As usual, the structure of your documentation was clear and well done. No backtracking to previous weeks was needed to understand it, and you wrote a very concise overview of your current state. The diagram is a nice touch to visualize your process. However, something that I felt the documentation lacked was a discussion what the numbers mean for you. I.e. you have 139,343 triples, but do you think that is enough, to little or maybe even too much to work with? Are you okay with roughly 8 hours of processing time? I.e. for us is seems good, but that because our approach takes more than two days but never needs to be repeated. However, if this has to be done more than once, 8 hours might be bad. Also, some background information on the IKW grid, even just a link to a website, would be useful follow what you are doing. If we would never have heard of it before, I wouldn't understand why jobs are killed, or why the memory might be an issue. We also wanted to have a look at your code, it would have been nice if you mentioned which files are relevant for your tasks, as you have quite a number of them, and some, i.e. "text.py", "project.py", "notes.py" or your sge files, we are not sure if they are part of your current process, of just old leftovers. Also, as you are printing large amounts of data in i.e. get_triples, you might consider making use of a logger, so that you can set information that to a low priority logging level and not spam your console when you don't need it. Small nitpicking, you misspelled database "databse" once.

bmajumderuos commented 5 years ago

Hi Group Delta,

Feedback Week 7: Overall your documentation is detailed, consistent and complete. Following are the comments for the individual areas:

Regarding actual approach/design decisions: The approach and design decisions have been clearly explained and detailed.

Regarding completeness of the actual documentation: The documentation seems complete with the relevant details covered. A bit more detail on Matthews correlation coefficient would have been better since that is something that wasn’t part of the discussions. The codes well commented(you seem to have a comment in german in the entities_meta_infomation.py , would be great to have everything in english) and easy to understand.

Regarding Style & Readability: Overall the classification of topics and readability is good. You have split the content under suitable sub-headings and it’s easy to read and understand.

Good luck with your dataset!

WHAT THE TASK ASKS: Rewrite the feedback thread from "Feedback Week 7: Overall" up to and including "read and understand.", with "sub-headings" changed to "sections". The listing has no connection to the feedback thread.

DATA LINES:
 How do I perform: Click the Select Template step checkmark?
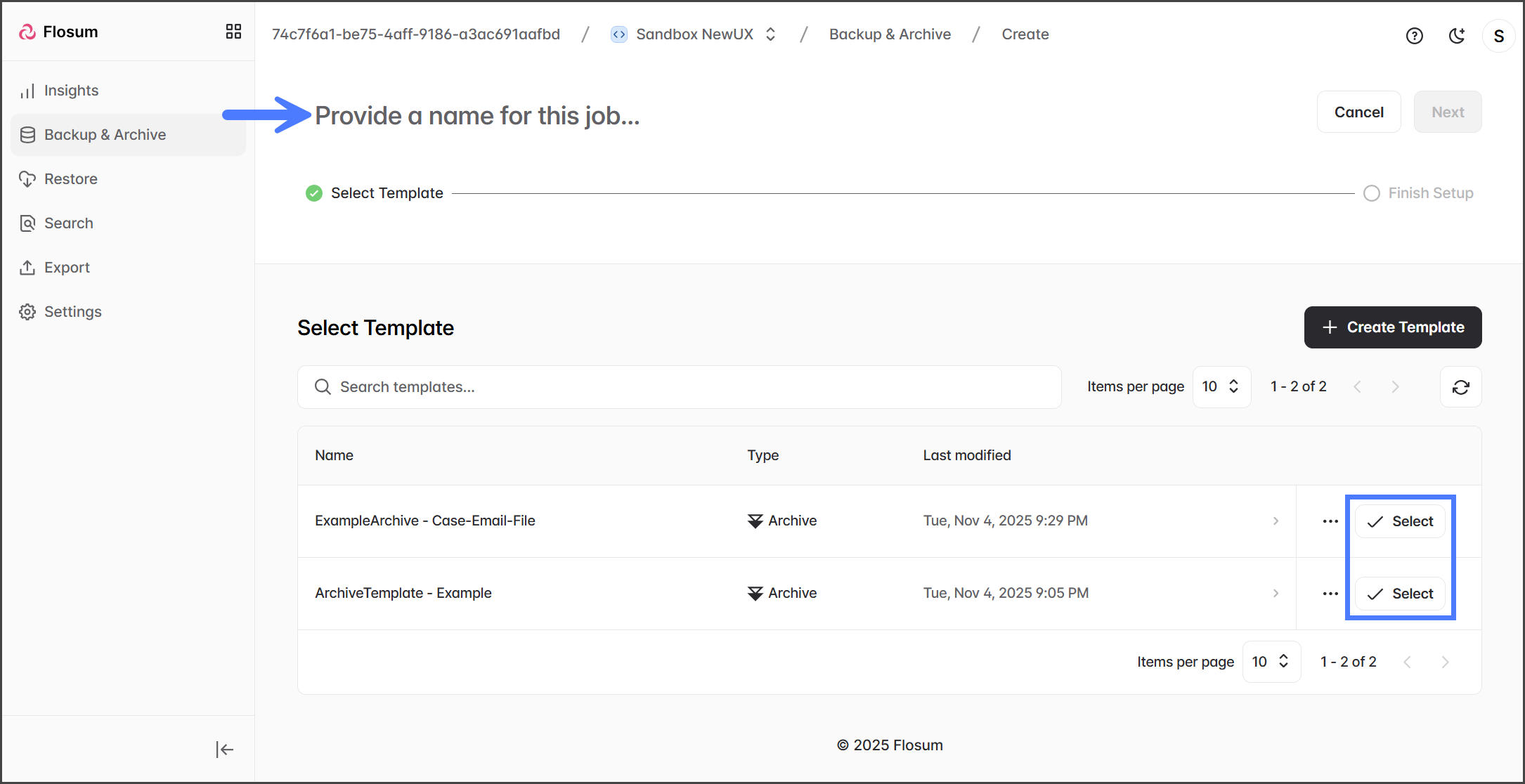pos(314,193)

PROBLEM SOLUTION:
Feedback Week 7: Overall your documentation is detailed, consistent and complete. Following are the comments for the individual areas:

Regarding actual approach/design decisions: The approach and design decisions have been clearly explained and detailed.

Regarding completeness of the actual documentation: The documentation seems complete with the relevant details covered. A bit more detail on Matthews correlation coefficient would have been better since that is something that wasn’t part of the discussions. The codes well commented(you seem to have a comment in german in the entities_meta_infomation.py , would be great to have everything in english) and easy to understand.

Regarding Style & Readability: Overall the classification of topics and readability is good. You have split the content under suitable sections and it’s easy to read and understand.